§ Action item
Reproduce, exactly and in full, the records that follow, minus any pictures.

§ Extracted material
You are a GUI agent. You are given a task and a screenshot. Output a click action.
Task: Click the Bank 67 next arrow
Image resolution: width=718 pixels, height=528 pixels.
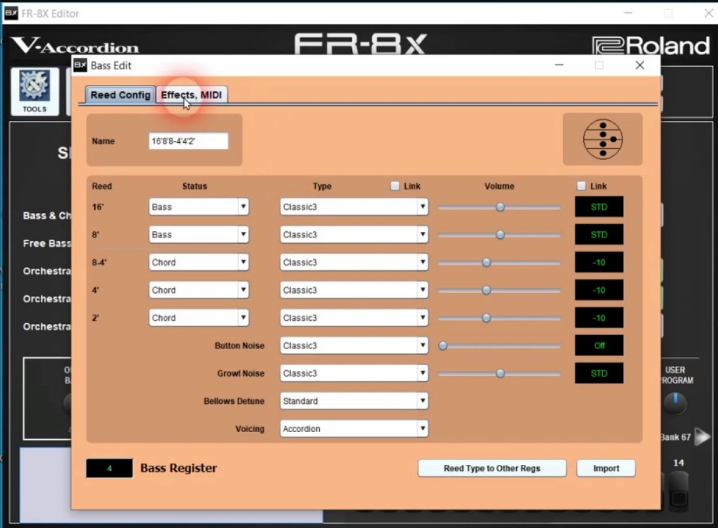702,437
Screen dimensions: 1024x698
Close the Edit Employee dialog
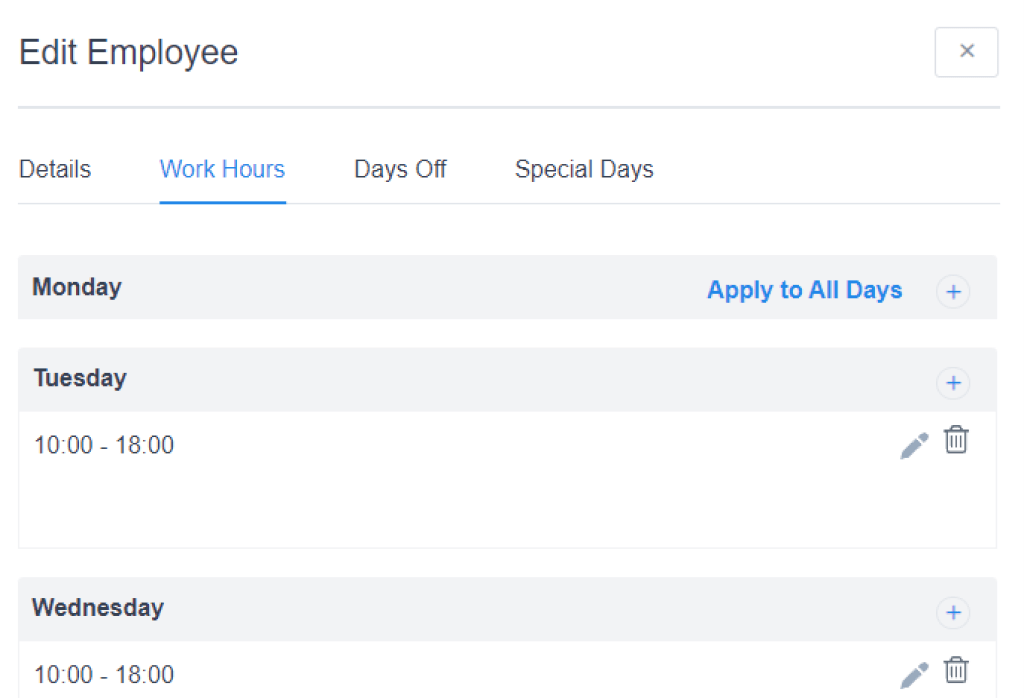coord(966,51)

§ Task solution
You are a GUI agent. You are given a task and a screenshot. Output a click action.
Task: Click the Bank 67 next arrow
Image resolution: width=718 pixels, height=528 pixels.
702,437
Screen dimensions: 1024x698
Close the Edit Employee dialog
coord(966,51)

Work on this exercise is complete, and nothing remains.